Bolsonaro provou mais uma vez que ainda consegue reunir muita gente nas ruas. O ex-presidente levou pelo menos 180 mil pessoas à Avenida Paulista, em São Paulo. Considerando um meio termo entre a contagem mais otimista e a mais cética.
A estética do evento bebeu na fonte das cruzadas pentecostais. Certamente isso se deve à influência de seu principal organizador, o pastor Silas Malafaia. Houve fundo musical para gerar comoção nos ouvintes e jogos de cena com Bolsonaro levantando as mãos para o alto. Uma foto que coloca o ex-presidente como a figura de um grande herói, um salvador.
Contudo, em que pese a aparência de cruzada evangelística, a pregação não foi de boas novas. O discurso de Bolsonaro, ao contrário do que apontam alguns analistas, não foi moderado. Foi, com efeito, comedido quanto à forma, com palavras muito bem escolhidas, de modo a parecer ameno, mas, nas intenções, manteve o habitual golpismo.

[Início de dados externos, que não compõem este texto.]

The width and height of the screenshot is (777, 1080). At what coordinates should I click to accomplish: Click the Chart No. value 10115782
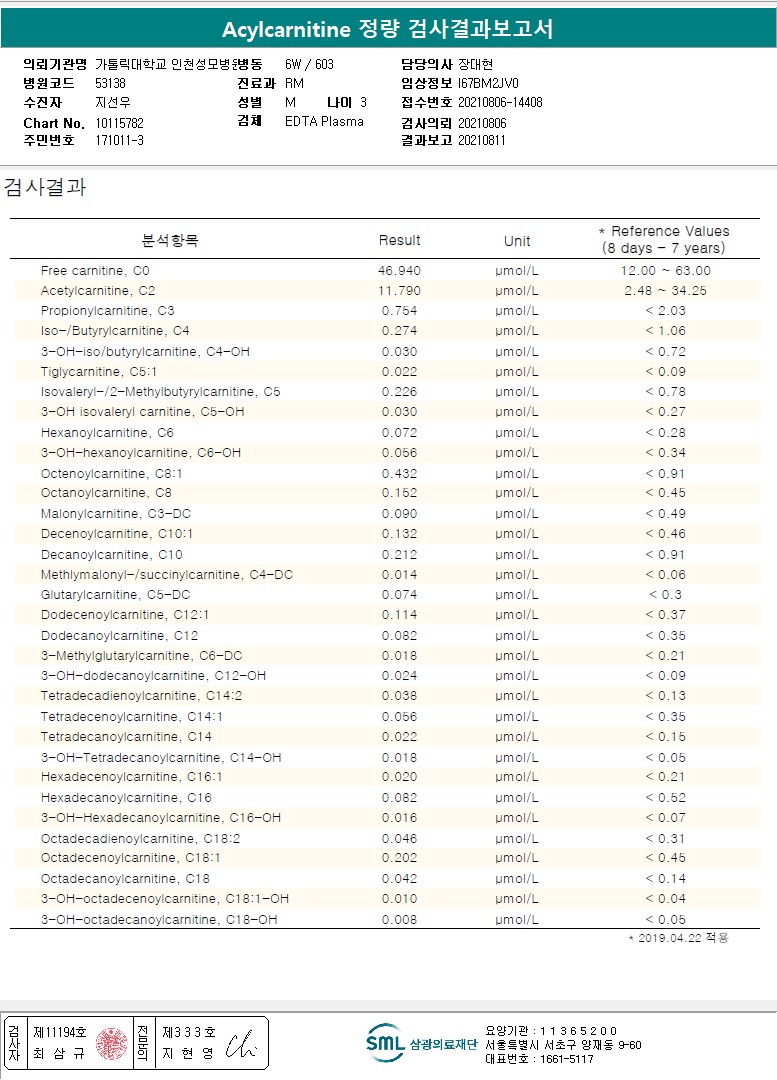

Descontando a exaltação ao mandato dele mesmo e a pesada crítica ao governo de Lula, sobrou espaço para Bolsonaro achar estranho um presidente eleito sem povo. O que é isso na visão do ex-presidente? É um presidente eleito por força de manipulação das urnas. É o velho e desgastado discurso contra o sistema eleitoral.
Em outro momento do pronunciamento, Bolsonaro afirmou que "teria muito a falar" e que as pessoas sabem o que ele falaria, mas a sua busca é pela pacificação.
Falou isso, naturalmente, sem querer atacar ninguém, sem querer falar mal dos ministros do STF, sem querer atingir as instituições democráticas. Porém todos sabemos como Bolsonaro pensa e o que ele poderia ter dito ao público da Paulista. Aliás, não há neste país quem não tenha ouvido pelo menos um discurso de conteúdo golpista pronunciado pelo capitão.
Então, não me venham com essa conversa mole de discurso moderado. O que se ouviu e viu na Paulista, ontem, foi o golpismo suavizado por um repertório de palavras bem escolhidas. O golpismo que se despiu da farda do autoritarismo para vestir uma capa de democracia.